[Screen-element location items]
★ ★ ★ ★

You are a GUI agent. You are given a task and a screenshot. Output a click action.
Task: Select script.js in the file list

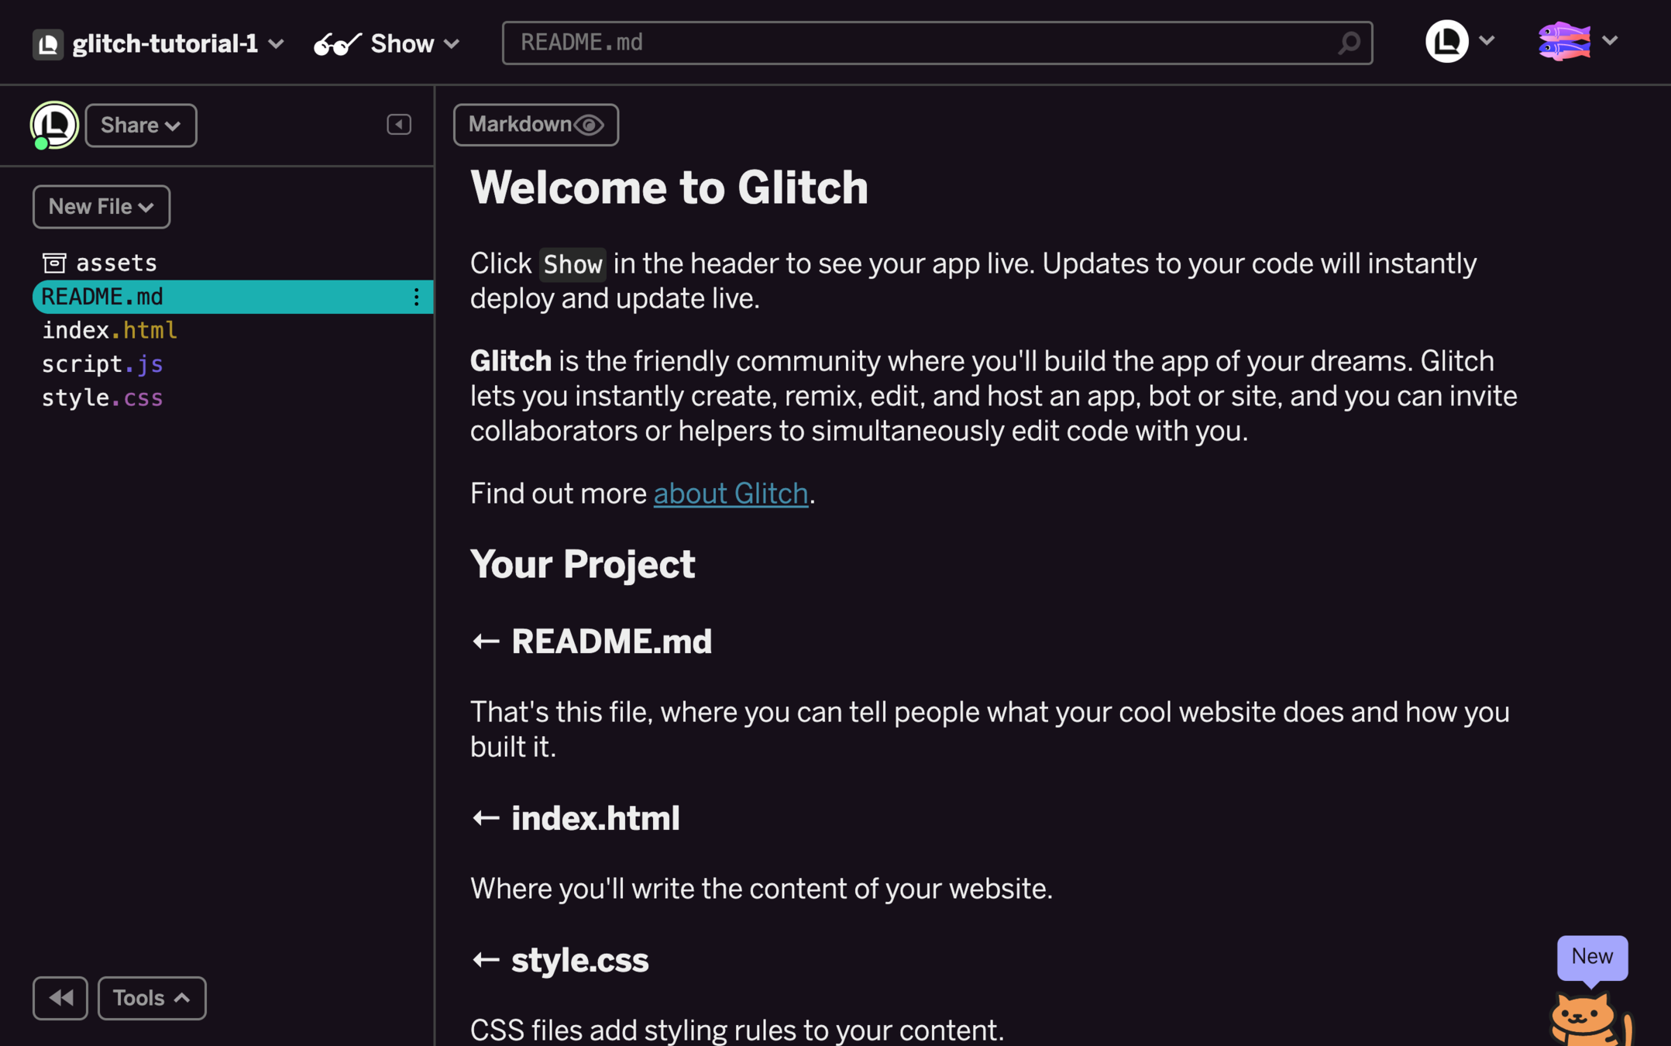coord(102,363)
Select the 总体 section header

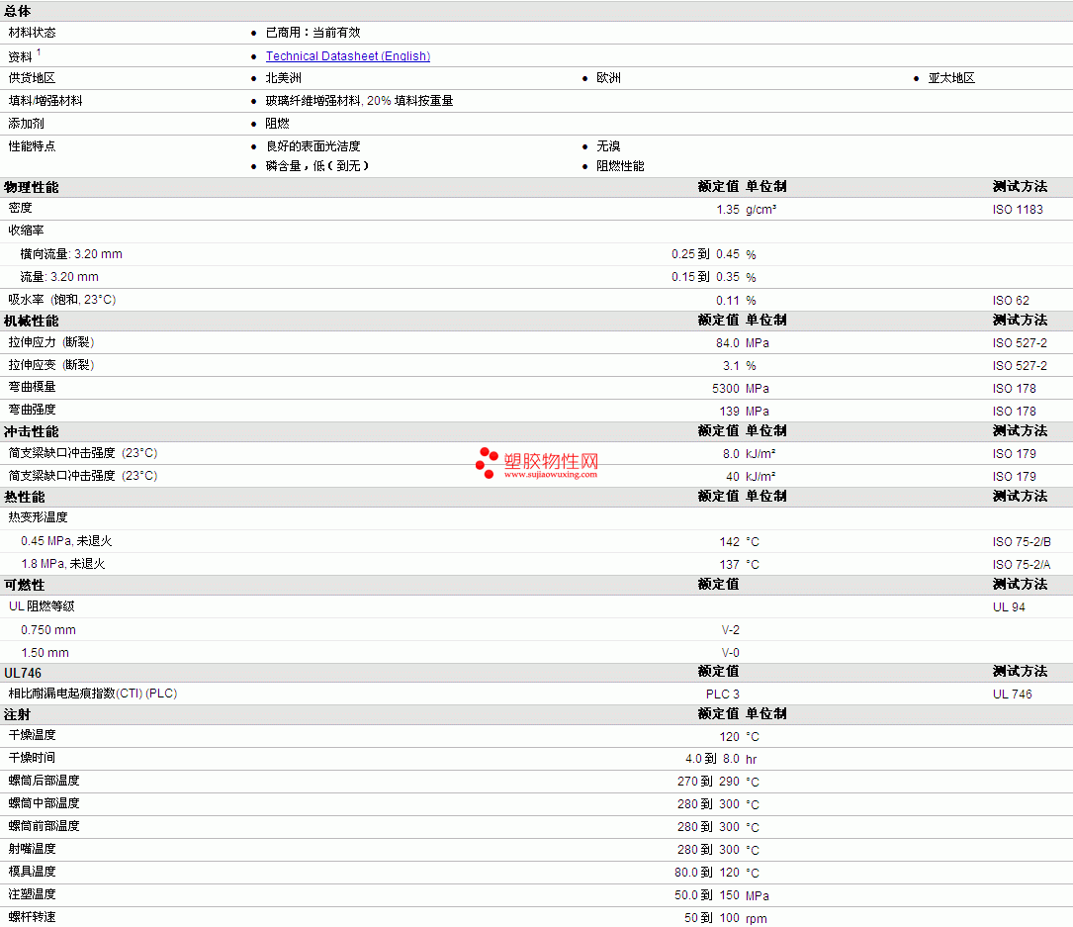tap(18, 11)
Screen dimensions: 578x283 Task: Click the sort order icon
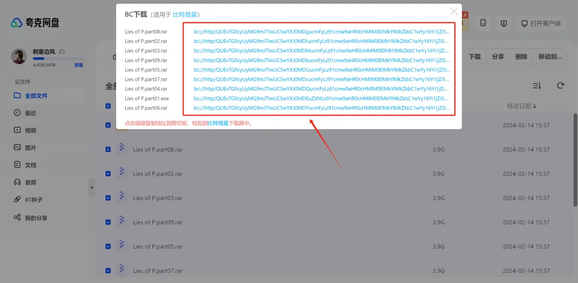[537, 86]
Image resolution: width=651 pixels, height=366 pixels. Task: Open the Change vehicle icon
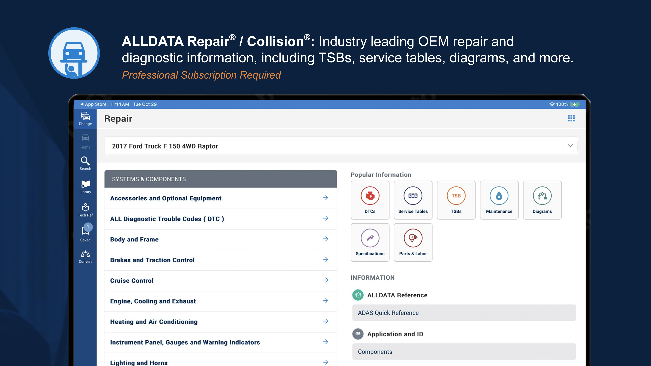click(x=85, y=119)
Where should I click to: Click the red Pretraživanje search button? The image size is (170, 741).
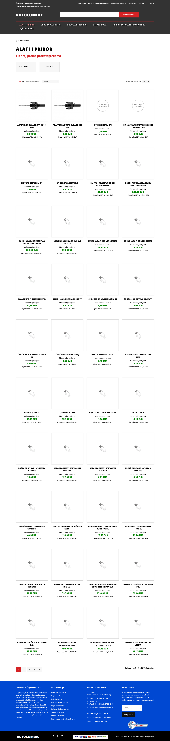129,14
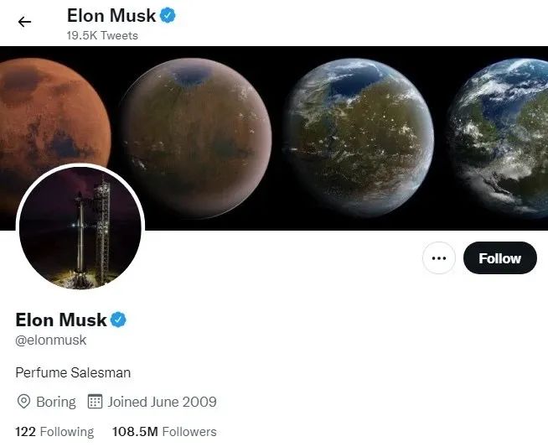
Task: Open the 122 Following list
Action: point(54,432)
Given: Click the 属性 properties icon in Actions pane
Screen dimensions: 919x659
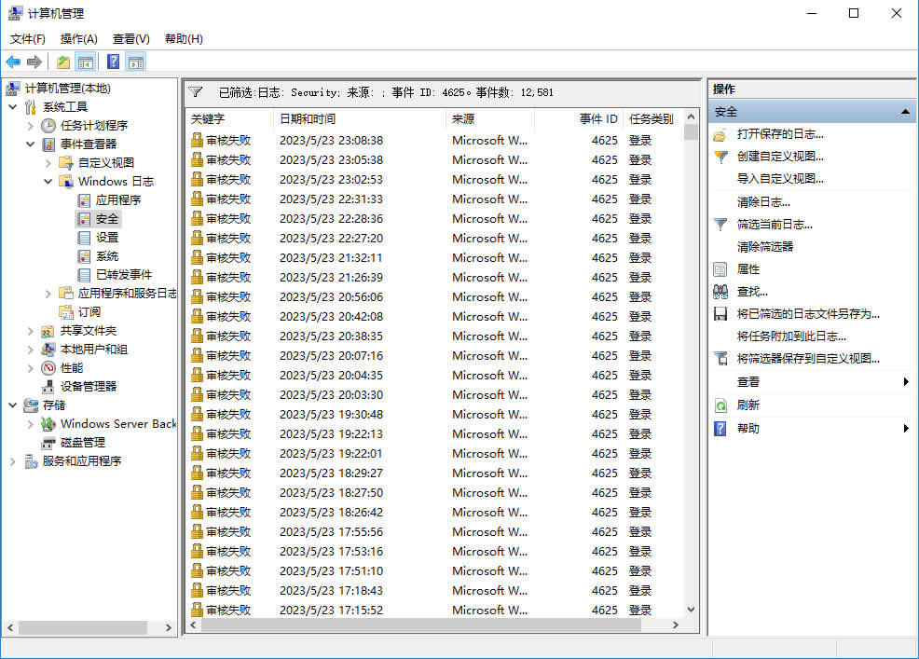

★ ★ ★ ★

*Task to complete*
Could you turn all the items above into a numbered list, one line per entry, skipping the blank lines and leaving the pictures out?

*Task answer*
1. You are a GUI agent. You are given a task and a screenshot. Output a click action.
2. Task: Select script.js in the file list
3. coord(102,363)
4. Select the 总体 section header
5. tap(18, 11)
6. Screen dimensions: 578x283 Task: Click the sort order icon
7. [537, 86]
8. Image resolution: width=651 pixels, height=366 pixels. Task: Open the Change vehicle icon
9. click(x=85, y=119)
10. Where should I click to: Click the red Pretraživanje search button? The image size is (170, 741).
11. 129,14
12. Task: Open the 122 Following list
13. Action: point(54,432)
14. Given: Click the 属性 properties icon in Actions pane
15. Screen dimensions: 919x659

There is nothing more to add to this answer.